Data listing
Start

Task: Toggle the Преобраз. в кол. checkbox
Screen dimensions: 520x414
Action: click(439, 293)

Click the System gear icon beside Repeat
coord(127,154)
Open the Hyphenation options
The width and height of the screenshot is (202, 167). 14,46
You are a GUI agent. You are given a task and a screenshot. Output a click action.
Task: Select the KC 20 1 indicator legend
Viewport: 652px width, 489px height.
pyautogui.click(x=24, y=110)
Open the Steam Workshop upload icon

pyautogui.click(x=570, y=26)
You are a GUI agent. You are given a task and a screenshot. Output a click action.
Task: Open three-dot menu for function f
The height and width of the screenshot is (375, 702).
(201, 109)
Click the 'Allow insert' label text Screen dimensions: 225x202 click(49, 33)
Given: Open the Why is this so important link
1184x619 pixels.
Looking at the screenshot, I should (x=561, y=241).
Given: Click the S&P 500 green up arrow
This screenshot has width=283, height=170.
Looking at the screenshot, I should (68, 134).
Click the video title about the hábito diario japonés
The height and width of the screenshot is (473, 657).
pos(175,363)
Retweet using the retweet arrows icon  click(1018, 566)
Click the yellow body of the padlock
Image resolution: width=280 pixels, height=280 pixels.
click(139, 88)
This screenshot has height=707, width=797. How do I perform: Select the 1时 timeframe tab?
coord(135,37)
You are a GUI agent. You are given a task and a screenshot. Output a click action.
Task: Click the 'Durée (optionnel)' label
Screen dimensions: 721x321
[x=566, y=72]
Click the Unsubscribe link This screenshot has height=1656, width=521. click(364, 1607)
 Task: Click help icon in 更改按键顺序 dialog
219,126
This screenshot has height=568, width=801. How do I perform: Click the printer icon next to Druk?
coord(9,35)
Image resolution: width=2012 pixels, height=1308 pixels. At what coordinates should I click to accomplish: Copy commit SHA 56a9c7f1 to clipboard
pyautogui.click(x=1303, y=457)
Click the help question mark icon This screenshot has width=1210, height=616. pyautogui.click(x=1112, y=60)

End

▶ [WHAT IS BEING ASKED] Pick out each line of the records that contains the string "pixels" and copy those lines in full.

▶ [EXERCISE ANSWER]
1184x619 pixels.
Image resolution: width=280 pixels, height=280 pixels.
Image resolution: width=2012 pixels, height=1308 pixels. At what coordinates should I click to accomplish: Copy commit SHA 56a9c7f1 to clipboard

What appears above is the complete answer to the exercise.